Над мойкой по вечерам вывешивалась вечная марлечка с творогом, самодельный был самым вкусным и нежным, не чета покупным, а другая, тщательно простиранная и расправленная тряпочка, сохла на веревке рядом. Творог, как Катя выяснила, происходил из кефира и молока или из каждого из них по отдельности. Бабушка осторожненько нагревала кефир с молоком на водяной бане, а потом аккуратненько сливала свернувшиеся комочки новорожденного творога в дуршлаг, закрытый марлечкой, и эти белые сгустки подвешивала над мойкой. Там творог зрел всю ночь, истекая сывороткой и превращаясь в привычную творожную субстанцию. Доживал он, молодой, с кислинкой, только до утра, любили его есть на завтрак все – со сметанкой и вареньем.
На подоконнике в кухне в любое время года стояла еще маленькая майонезная стекляшка с веселым зеленым лучком, имеющим способность моментально пускать корни при виде воды, а вслед за корнями и стрелки. И даже весной или летом, когда стрелочного лука было хоть отбавляй, домашний все равно пользовался исключительным уважением. И у Евки на окне стоял такой же лучок, и у Марты, и целых три даже в школе на подоконнике в классе по биологии.

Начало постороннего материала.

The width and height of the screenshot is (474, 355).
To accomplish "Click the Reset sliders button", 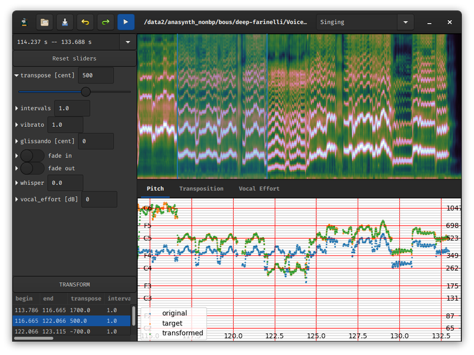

Да у всех! А как без витаминов-то? Все салаты обязательно пахли зеленым луком, любые, с овощами, с мясами, не важно, зеленый лук был обязательной составной частью, дающей тот родной привычный вкус и запах, от которого моментально выступала обильная слюна.
Зато чайный гриб жил не у каждого. Он был скорее домашним питомцем, чем просто продуктом. Как канарейка или черепашка. За ним надо было обязательно присматривать, разговаривать, подливать спитой чай, добавлять сахар и всякое такое. Катя любила гладить его скользкую спинку, смотреть, как он толстеет, ухаживать за ним, промывать раз в неделю кипяченой водой, стирать марлечку, через которую он дышал, а когда просили – делить его вдоль слоев и отдавать отделенного детеныша в хорошие руки. Катя всему живому обязательно давала имена. Чайный гриб назывался Степиком. Без объяснений. Степик, и все.
А еще на кухне жили мышки. Не только на кухне у Крещенских – Киреевских, конечно, они жили во всем доме, кто-то, видимо, завез с вещами или сами с радостью на харчи набежали. Поля часто встречала их на лестничной площадке около мусорки, издавала сдавленный предсмертный крик и, кинув брови на лоб, начинала долго и громко причитать. Когда крики и проклятия заканчивались, она мелкими шагами, пятясь, отшаркивала в квартиру, чтобы принять рюмочку кагора. Для успокоения. Но все равно считала, что мыши появляются только из-за расхлябанности и неопрятности жильцов, а не то что они взяли и сами пришли в дом со двора от нечего делать. Ну вот и устроили с мышами борьбу, а как же. Усердно ставили мышеловки, иногда отлавливали целыми мышиными семьями, но серые все шли и шли. Федор Степаныч принес на постой кота-крысолова, но тот только нассал во все тапки, мерзко проорал два дня подряд и сожрал кучу дефицитной рыбы, совершенно не обращая внимания на шастающих мышей. Может, оказался специалистом именно по крысам, а на мышей решил не размениваться, может, рыбы пережрал. В итоге серые никуда не девались, а казалось, только увеличивались в численности, передавая из поколения в поколение опыт борьбы с этой страшной мышененавистнической семьей. Скреблись, гадили, возились и все надкусывали. Они никак не могли считаться подданными бабьего царства, а слыли его подлыми врагами. Поля, под ночь уходя из кухни, тщательно закрывала дверь, чтобы якобы преградить им путь, а по утрам, прежде чем войти, подобострастно стучалась – к вам можно? вы уже разбежались? – и только потом боязливо открывала дверь, боясь, что мыши еще там.